A triad refers to a situation whereby two parties get into a conflict regularly and for it not to escalate to an uncontrollable point, a third party is involved, similar to triangulation. However, in a circulatory triad, the third party is regularly consulted or involved each time there is an issue and they intervene every time to resolve that problem (Larkings, 2014). However, in the scenario above, he third party in the triad would not be J.B. the teenage daughter. The reason for this is that there are some issues which she may not understand and it would require professional help to solve themselves (Larkings, 2014)
In this case, seeking professional help through booking appointments and attending a couple’s therapy sessions will help M.A. and his wife A.J., to sort out issues without involving J.B every time. However, the therapist who they see for counselling can be visited by both of the parents to help them work out their problems because a third party is required for the conflicts not to escalate to a point that would have negative repercussions such as divorce, that could affect their child.
A family therapy as well as a systematic practice will play a major role in in the emotional health of the two parents. M.A and A.J care for each other and this is reflected in the fact that they have visit a couple’s therapy. They also have been married for twenty-five years also reflects their willingness to stay in the marriage.
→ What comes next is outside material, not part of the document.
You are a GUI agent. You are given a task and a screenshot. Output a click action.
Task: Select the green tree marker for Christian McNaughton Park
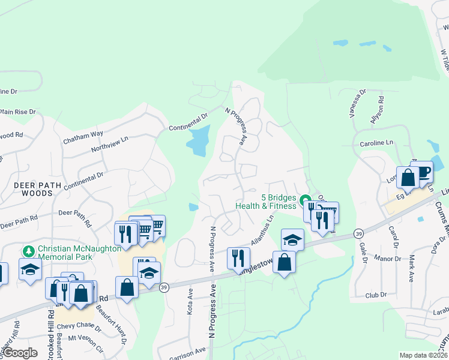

The therapy will assist the two parents work their issues out and collaboratively cope with any misunderstanding and distress as well as pain which affects the relationship and straining the family unit.
The family therapists also can work with health professionals alongside, to address various specific conditions such as depressions, eating disorders, ADHD, as well as other conditions that may have effects which are damaging on the life of the family. Couple’s therapy is useful during the periods where a family is undergoing some sort of crisis and problems that are long standing which are taking a toll on that family. By evaluating the problems as well as providing support, the couple’s therapy can help the family understand better their functions, identify weaknesses and strengths in each other, devise strategies and set goals to resolve the issues as well as making the whole family unit more robust (Goldenberg et.al, 2017).